In this article, we’ll share three things to consider when picking individual stocks.
- Competitive advantage
Before deciding to invest in a given company, you need to assess whether it has a competitive advantage and how long that advantage is likely to last.
A competitive advantage can take many different forms, such as scale, costs and intellectual property. For example, Amazon has a clear advantage over competitors when it comes to the range and low prices of its products. It’s also an incredibly convenient service thanks to its delivery network and pick-up points – it may soon become even more convenient using delivery drones.
- The price of the stock
Once you have a list of companies you think have a strong competitive advantage, you should evaluate their current stock prices to determine if it represents good value. There are several important figures you can use to do this.
- Price-to-earnings (P/E) ratio: This takes a company’s share price and divides it by its earnings per share over the past year. A stock whose P/E ratio has fallen below its historic average is typically seen as trading at a good price, although there may also be good reason for this.
- Price-to-sales ratio: This metric compares a company’s stock price to its revenue. This gives you an indication of the value that investors are placing on each pound the company makes in sales.
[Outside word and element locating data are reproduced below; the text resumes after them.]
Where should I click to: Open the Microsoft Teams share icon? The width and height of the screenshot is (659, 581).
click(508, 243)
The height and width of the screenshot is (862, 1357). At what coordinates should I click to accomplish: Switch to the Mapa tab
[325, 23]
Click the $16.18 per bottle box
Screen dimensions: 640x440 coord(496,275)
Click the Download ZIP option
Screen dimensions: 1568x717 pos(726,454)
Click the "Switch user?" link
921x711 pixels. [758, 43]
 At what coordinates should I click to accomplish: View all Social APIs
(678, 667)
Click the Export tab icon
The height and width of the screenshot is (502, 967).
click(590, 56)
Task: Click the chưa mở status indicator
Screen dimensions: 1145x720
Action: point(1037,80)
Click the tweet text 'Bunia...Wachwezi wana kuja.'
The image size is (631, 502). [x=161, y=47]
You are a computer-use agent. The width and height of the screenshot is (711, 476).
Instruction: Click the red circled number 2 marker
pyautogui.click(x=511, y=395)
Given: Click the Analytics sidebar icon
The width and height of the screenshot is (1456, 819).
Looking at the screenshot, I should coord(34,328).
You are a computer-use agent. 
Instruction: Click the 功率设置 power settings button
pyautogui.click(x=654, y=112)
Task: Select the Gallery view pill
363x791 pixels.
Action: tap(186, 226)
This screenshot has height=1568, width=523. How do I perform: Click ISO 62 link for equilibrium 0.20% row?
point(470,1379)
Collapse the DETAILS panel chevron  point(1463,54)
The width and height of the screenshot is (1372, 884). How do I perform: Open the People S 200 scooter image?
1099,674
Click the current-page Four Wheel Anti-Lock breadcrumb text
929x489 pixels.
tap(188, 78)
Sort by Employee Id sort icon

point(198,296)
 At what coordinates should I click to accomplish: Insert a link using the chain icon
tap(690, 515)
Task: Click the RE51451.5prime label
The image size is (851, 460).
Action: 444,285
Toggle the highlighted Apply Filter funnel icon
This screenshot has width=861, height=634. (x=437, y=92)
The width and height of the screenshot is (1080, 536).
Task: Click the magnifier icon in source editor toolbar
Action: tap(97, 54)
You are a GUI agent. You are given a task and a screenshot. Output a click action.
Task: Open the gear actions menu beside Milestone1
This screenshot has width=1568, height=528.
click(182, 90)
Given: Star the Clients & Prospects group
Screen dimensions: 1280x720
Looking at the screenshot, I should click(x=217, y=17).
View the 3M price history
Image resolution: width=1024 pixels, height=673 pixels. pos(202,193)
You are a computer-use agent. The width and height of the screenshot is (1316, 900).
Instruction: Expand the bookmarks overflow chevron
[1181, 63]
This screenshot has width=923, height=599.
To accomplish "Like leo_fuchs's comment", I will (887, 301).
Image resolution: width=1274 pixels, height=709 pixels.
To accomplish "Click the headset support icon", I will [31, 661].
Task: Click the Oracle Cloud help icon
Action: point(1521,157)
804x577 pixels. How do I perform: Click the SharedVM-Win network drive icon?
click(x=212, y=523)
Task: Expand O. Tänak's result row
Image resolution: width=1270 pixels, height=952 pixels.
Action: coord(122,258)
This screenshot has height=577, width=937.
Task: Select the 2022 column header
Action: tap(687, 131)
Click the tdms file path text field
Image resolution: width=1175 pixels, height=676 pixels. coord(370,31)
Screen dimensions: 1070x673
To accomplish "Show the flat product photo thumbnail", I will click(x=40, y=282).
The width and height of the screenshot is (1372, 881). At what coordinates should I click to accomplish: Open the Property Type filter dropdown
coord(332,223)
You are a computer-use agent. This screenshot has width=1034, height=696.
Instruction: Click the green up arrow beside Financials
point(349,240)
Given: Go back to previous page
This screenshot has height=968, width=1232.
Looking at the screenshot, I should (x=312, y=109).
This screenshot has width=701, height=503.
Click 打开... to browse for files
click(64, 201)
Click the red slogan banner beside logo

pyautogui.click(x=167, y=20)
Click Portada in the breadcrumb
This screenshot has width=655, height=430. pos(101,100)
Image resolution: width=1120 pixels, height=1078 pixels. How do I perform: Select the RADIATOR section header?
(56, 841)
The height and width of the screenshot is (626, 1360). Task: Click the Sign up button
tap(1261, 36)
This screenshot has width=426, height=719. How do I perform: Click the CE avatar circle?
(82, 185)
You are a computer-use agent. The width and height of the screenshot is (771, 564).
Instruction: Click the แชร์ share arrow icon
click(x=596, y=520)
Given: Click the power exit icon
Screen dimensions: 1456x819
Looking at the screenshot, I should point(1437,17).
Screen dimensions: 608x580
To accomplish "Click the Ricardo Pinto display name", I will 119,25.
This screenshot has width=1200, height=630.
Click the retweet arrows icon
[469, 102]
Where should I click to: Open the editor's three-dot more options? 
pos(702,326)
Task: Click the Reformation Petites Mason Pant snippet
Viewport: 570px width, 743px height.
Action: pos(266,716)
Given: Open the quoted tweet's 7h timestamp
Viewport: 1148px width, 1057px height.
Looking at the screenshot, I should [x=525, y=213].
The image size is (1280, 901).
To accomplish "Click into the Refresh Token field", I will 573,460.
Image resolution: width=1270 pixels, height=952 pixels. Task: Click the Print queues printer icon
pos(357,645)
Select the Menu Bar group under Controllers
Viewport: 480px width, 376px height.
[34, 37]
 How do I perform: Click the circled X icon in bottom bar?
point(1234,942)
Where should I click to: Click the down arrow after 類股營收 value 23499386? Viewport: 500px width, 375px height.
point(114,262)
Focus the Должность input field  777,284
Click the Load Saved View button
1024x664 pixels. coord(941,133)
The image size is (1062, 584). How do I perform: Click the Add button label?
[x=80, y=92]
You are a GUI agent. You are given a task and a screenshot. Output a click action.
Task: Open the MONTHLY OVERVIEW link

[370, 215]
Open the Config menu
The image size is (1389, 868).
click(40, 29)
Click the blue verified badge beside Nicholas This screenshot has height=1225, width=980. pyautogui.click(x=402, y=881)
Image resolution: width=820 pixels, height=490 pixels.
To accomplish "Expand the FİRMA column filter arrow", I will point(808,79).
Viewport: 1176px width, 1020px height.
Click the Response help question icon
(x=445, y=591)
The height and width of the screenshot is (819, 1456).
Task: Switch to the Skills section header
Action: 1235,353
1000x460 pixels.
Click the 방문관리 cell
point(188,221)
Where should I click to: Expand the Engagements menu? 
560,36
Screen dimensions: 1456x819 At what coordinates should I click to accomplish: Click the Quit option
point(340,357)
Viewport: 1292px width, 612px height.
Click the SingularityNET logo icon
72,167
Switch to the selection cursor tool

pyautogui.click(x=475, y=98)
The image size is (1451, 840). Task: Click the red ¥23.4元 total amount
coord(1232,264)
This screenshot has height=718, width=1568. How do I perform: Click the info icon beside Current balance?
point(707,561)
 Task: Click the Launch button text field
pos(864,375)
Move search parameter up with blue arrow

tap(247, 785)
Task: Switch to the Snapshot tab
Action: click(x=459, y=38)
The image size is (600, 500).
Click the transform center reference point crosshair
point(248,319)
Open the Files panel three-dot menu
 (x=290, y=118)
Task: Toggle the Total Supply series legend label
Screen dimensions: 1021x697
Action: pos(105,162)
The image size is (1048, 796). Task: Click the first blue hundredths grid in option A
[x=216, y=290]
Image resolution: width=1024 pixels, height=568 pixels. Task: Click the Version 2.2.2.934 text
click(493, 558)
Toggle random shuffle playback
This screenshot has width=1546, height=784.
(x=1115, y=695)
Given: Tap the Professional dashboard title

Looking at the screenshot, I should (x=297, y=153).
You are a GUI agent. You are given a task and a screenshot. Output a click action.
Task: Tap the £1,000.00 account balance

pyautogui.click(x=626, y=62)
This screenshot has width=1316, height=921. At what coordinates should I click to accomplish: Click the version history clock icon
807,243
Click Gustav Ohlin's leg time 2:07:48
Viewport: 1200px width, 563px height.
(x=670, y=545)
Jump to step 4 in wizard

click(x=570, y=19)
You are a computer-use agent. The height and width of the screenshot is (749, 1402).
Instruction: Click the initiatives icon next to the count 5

- Dividend yield: This is another important figure to consider, especially if you’re focused on income. If a stock’s dividend yield is above average, it could be a sign that it’s trading a good price. You can check how safe the dividend is by comparing the total dividend payout to the company’s earnings and free cashflow.
- Safety margins
The stock market will always be unpredictable. So even with the most accurate calculations in the world, you can always be wrong. That’s why it’s vital you buy company stocks that are trading well below your estimate for a fair price. This way, you won’t suffer catastrophic losses if you valuation is wrong. Even taking as little as 10-20% off your fair price should be enough to protect your capital from the worst. You don’t need a huge margin of safety – but make sure you have one.
The bottom line…
Selecting good stocks isn’t rocket-science. It’s a case of finding companies with wide, defensible moats and whose stocks are trading at reasonable prices. Remember that nothing’s certain in the stock market and take appropriate steps to manage risk, and you’ll be well on your way to picking stocks like a pro.